This morning, you’ll find me at a desk, smoothing out the first draft of IMAGINARY GIRLS into readable feedback-ready form, my hair braided and my mocha at my side, my hopes really on the line here.
A bad thing to do while getting a first draft ready for the eyes of other human beings whose job it is to give you notes to make it better is to look at what strangers are saying online about your last book. Stupidly did that this morning. Just one glance and saw something that made me cringe. It stung. Ouch. Not a good idea to look at that. Why did I do it!
Remind me not to do that again.
The book I’m writing now feels worlds different from the book that came out this fall—partly because it’s for an older audience, I guess. I remember someone who read both said she knows I loved DANI NOIR and put a lot into it, but she also could see that I was putting my everything in IMAGINARY GIRLS, it was my heart, it was me.
Imagine how difficult it’s going to be when people read IMAGINARY GIRLS then. I can’t even let myself think about it.
Part of being a writer is wanting people to read your work, yes, what’s the point of publication otherwise? But so far what I love the most by far is the process.
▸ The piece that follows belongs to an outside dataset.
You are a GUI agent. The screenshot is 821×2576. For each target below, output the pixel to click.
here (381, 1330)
Those windswept hours writing your pages when only you (and your adorable supportive husband) know about them and you think maybe possibly perhaps it’s going well and the book could turn out to be good.
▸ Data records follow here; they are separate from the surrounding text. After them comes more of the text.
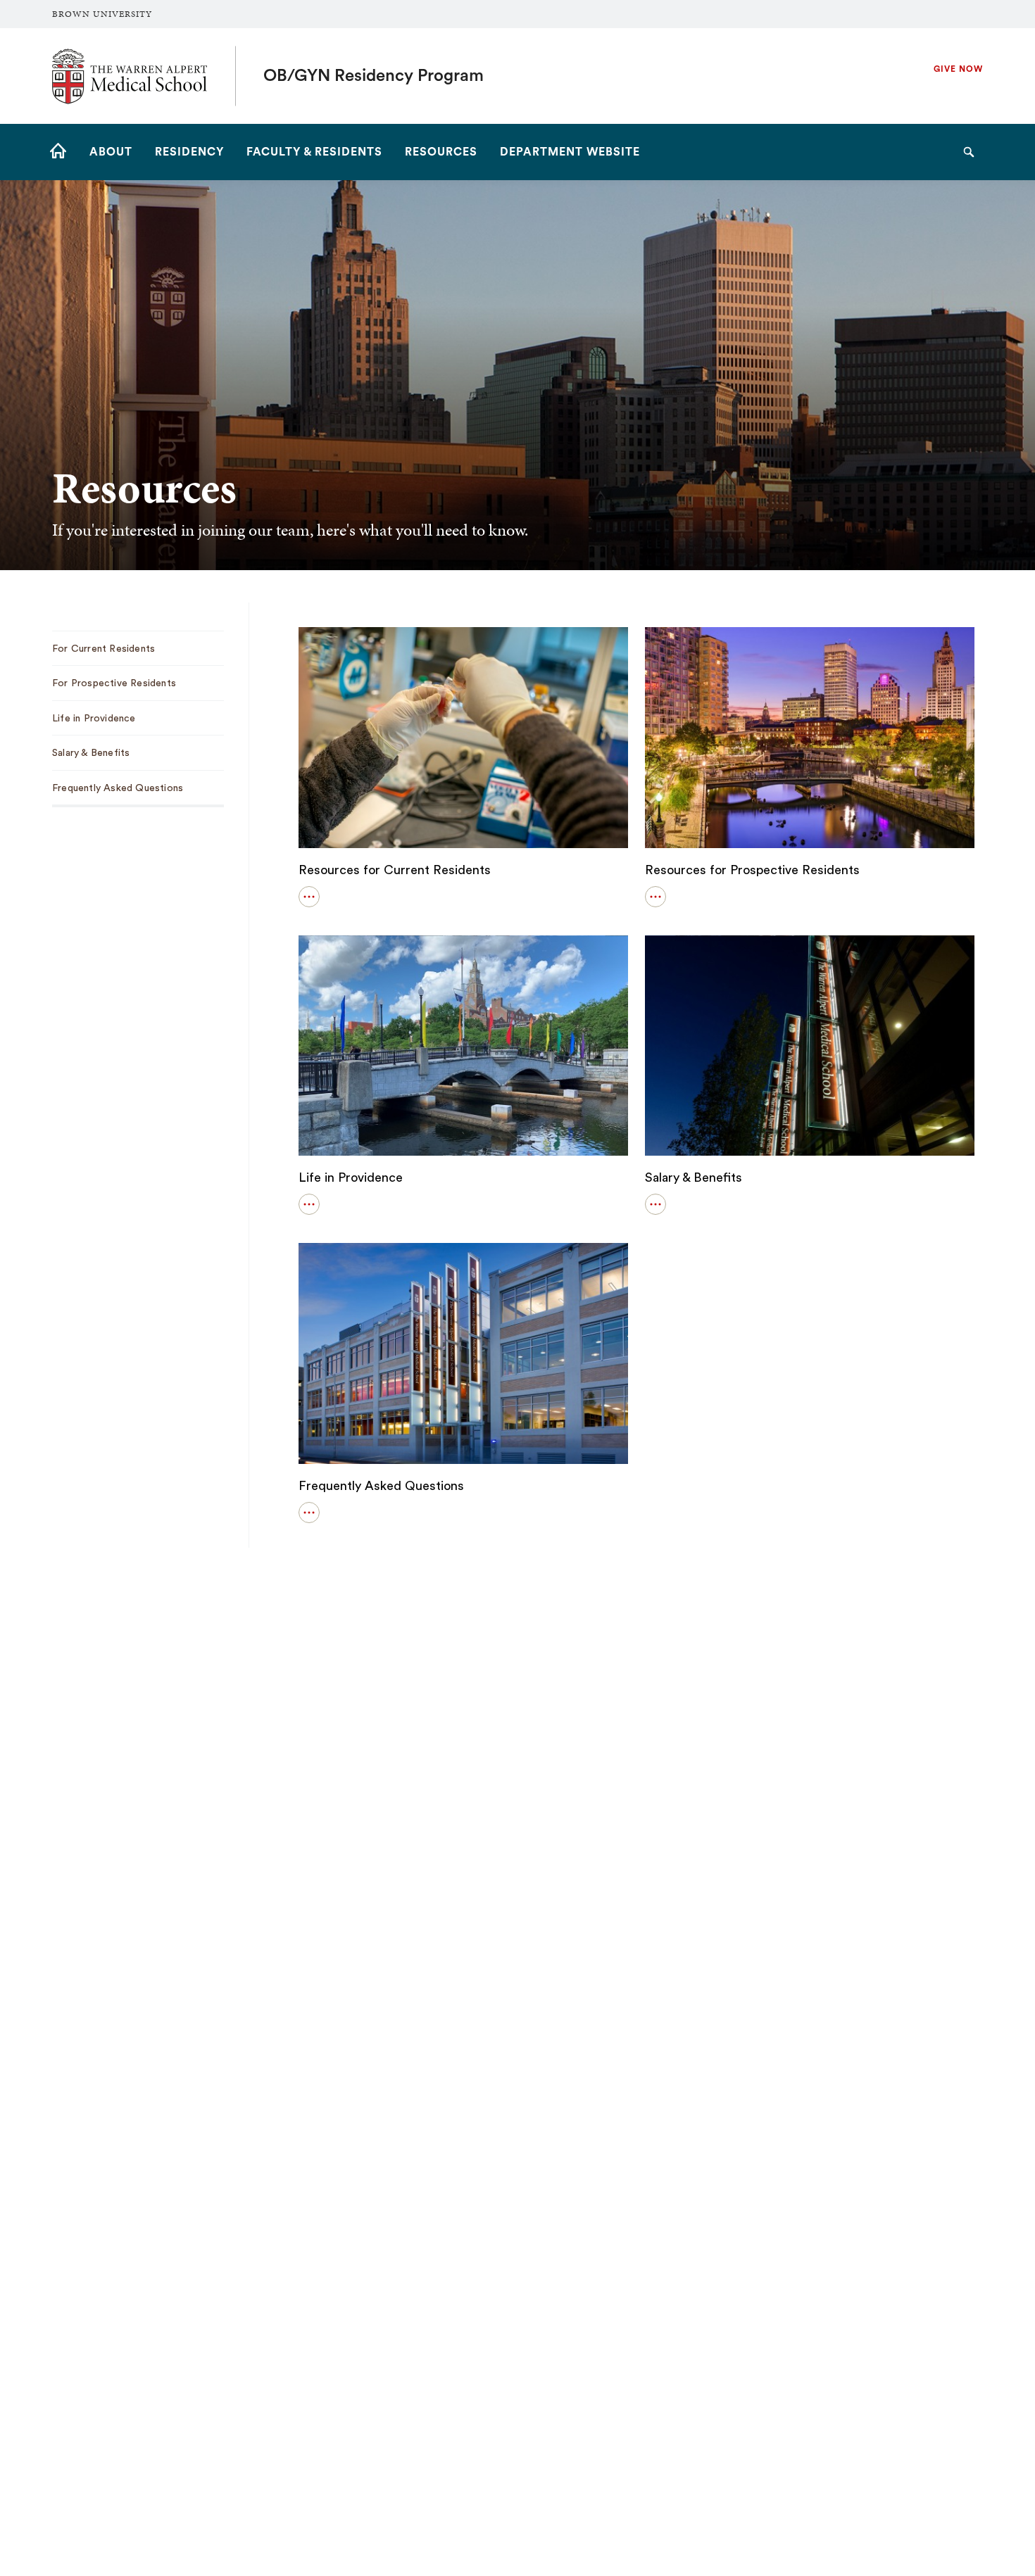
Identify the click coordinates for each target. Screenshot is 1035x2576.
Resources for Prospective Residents (752, 870)
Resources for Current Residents (395, 870)
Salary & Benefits (693, 1177)
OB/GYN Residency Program (373, 76)
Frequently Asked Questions (381, 1485)
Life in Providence (351, 1177)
And when you’re deep into the writing, feeling fine about yourself, feeling like you have potential, feeling okay, it’s not a smart idea to spend a few minutes looking back on the insults. Do. Not. Read. Reviews. Just like when you’re writing you shouldn’t read old rejection letters. Let yourself feel nice for a while, even if it’s fake. Sometimes you need to live in a cloistered fantasy world in order to feel confident enough, gutsy enough, to take creative risks. And I honestly don’t see what’s wrong with that. I’ll come out when I want to… when I’m less fragile… maybe in 2019.
First draft nearing ready, but I haven’t hit Send yet. That will be a whole other dramatic moment I may have to chronicle for your laughing pleasure. I might have to do it with my eyes closed, then run away and hide for a couple weeks.